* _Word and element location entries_
· · · · ·
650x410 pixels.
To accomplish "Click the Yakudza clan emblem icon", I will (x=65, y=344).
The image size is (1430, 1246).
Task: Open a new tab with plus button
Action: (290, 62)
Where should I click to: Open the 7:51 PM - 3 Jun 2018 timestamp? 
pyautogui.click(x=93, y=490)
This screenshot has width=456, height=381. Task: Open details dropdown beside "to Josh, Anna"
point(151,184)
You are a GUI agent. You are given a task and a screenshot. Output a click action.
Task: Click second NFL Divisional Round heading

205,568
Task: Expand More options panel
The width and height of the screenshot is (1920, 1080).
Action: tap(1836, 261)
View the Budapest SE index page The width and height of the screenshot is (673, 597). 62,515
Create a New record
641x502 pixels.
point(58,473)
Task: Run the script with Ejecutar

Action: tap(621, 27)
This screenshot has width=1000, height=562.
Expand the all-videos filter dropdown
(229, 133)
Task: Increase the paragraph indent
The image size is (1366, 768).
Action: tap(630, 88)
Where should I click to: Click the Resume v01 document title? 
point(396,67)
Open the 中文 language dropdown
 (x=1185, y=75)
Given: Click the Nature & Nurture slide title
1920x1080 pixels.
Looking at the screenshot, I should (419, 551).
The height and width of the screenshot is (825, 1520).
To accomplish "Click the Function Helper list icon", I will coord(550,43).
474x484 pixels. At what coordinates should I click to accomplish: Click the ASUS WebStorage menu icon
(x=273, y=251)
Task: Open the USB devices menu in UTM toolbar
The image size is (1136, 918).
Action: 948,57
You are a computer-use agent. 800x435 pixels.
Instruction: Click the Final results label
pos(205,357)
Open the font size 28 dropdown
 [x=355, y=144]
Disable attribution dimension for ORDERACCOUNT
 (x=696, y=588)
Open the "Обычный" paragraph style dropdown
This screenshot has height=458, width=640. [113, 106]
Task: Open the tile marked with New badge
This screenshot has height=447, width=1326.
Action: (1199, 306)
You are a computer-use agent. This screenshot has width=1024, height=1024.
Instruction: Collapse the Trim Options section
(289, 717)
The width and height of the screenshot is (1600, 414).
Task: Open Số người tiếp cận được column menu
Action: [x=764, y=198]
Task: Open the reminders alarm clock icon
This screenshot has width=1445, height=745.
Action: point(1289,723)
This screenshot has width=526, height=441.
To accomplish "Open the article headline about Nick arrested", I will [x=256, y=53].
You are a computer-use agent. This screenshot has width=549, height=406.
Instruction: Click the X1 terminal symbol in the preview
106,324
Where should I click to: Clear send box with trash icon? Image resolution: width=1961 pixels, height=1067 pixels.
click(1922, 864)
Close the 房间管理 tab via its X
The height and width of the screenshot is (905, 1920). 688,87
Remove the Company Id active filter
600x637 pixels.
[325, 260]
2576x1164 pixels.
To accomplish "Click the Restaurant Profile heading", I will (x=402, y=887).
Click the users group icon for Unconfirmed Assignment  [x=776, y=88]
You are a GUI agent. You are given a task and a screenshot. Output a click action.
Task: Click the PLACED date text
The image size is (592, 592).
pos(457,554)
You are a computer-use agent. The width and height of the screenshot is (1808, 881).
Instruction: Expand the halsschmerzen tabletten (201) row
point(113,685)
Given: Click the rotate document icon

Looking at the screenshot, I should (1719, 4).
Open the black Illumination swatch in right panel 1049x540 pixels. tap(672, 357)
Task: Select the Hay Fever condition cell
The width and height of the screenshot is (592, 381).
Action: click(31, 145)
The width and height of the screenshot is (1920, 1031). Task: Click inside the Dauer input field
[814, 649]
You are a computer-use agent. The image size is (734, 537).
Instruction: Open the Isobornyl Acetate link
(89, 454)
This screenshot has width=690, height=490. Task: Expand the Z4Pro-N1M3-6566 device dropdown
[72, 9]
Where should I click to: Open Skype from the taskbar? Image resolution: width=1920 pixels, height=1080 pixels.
· · · · ·
* _TASK BRIEF_
Reproduce every entry above verbatim.

* _RIGHT ANSWER_
650x410 pixels.
To accomplish "Click the Yakudza clan emblem icon", I will (x=65, y=344).
The image size is (1430, 1246).
Task: Open a new tab with plus button
Action: (290, 62)
Where should I click to: Open the 7:51 PM - 3 Jun 2018 timestamp? 
pyautogui.click(x=93, y=490)
This screenshot has width=456, height=381. Task: Open details dropdown beside "to Josh, Anna"
point(151,184)
You are a GUI agent. You are given a task and a screenshot. Output a click action.
Task: Click second NFL Divisional Round heading

205,568
Task: Expand More options panel
The width and height of the screenshot is (1920, 1080).
Action: tap(1836, 261)
View the Budapest SE index page The width and height of the screenshot is (673, 597). 62,515
Create a New record
641x502 pixels.
point(58,473)
Task: Run the script with Ejecutar

Action: tap(621, 27)
This screenshot has width=1000, height=562.
Expand the all-videos filter dropdown
(229, 133)
Task: Increase the paragraph indent
The image size is (1366, 768).
Action: tap(630, 88)
Where should I click to: Click the Resume v01 document title? 
point(396,67)
Open the 中文 language dropdown
 (x=1185, y=75)
Given: Click the Nature & Nurture slide title
1920x1080 pixels.
Looking at the screenshot, I should (419, 551).
The height and width of the screenshot is (825, 1520).
To accomplish "Click the Function Helper list icon", I will coord(550,43).
474x484 pixels. At what coordinates should I click to accomplish: Click the ASUS WebStorage menu icon
(x=273, y=251)
Task: Open the USB devices menu in UTM toolbar
The image size is (1136, 918).
Action: 948,57
You are a computer-use agent. 800x435 pixels.
Instruction: Click the Final results label
pos(205,357)
Open the font size 28 dropdown
 [x=355, y=144]
Disable attribution dimension for ORDERACCOUNT
 (x=696, y=588)
Open the "Обычный" paragraph style dropdown
This screenshot has height=458, width=640. [113, 106]
Task: Open the tile marked with New badge
This screenshot has height=447, width=1326.
Action: (1199, 306)
You are a computer-use agent. This screenshot has width=1024, height=1024.
Instruction: Collapse the Trim Options section
(289, 717)
The width and height of the screenshot is (1600, 414).
Task: Open Số người tiếp cận được column menu
Action: [x=764, y=198]
Task: Open the reminders alarm clock icon
This screenshot has width=1445, height=745.
Action: point(1289,723)
This screenshot has width=526, height=441.
To accomplish "Open the article headline about Nick arrested", I will [x=256, y=53].
You are a computer-use agent. This screenshot has width=549, height=406.
Instruction: Click the X1 terminal symbol in the preview
106,324
Where should I click to: Clear send box with trash icon? Image resolution: width=1961 pixels, height=1067 pixels.
click(1922, 864)
Close the 房间管理 tab via its X
The height and width of the screenshot is (905, 1920). 688,87
Remove the Company Id active filter
600x637 pixels.
[325, 260]
2576x1164 pixels.
To accomplish "Click the Restaurant Profile heading", I will (x=402, y=887).
Click the users group icon for Unconfirmed Assignment  [x=776, y=88]
You are a GUI agent. You are given a task and a screenshot. Output a click action.
Task: Click the PLACED date text
The image size is (592, 592).
pos(457,554)
You are a computer-use agent. The width and height of the screenshot is (1808, 881).
Instruction: Expand the halsschmerzen tabletten (201) row
point(113,685)
Given: Click the rotate document icon

Looking at the screenshot, I should (1719, 4).
Open the black Illumination swatch in right panel 1049x540 pixels. tap(672, 357)
Task: Select the Hay Fever condition cell
The width and height of the screenshot is (592, 381).
Action: click(31, 145)
The width and height of the screenshot is (1920, 1031). Task: Click inside the Dauer input field
[814, 649]
You are a computer-use agent. The image size is (734, 537).
Instruction: Open the Isobornyl Acetate link
(89, 454)
This screenshot has width=690, height=490. Task: Expand the Z4Pro-N1M3-6566 device dropdown
[72, 9]
Where should I click to: Open Skype from the taskbar? Image resolution: width=1920 pixels, height=1080 pixels.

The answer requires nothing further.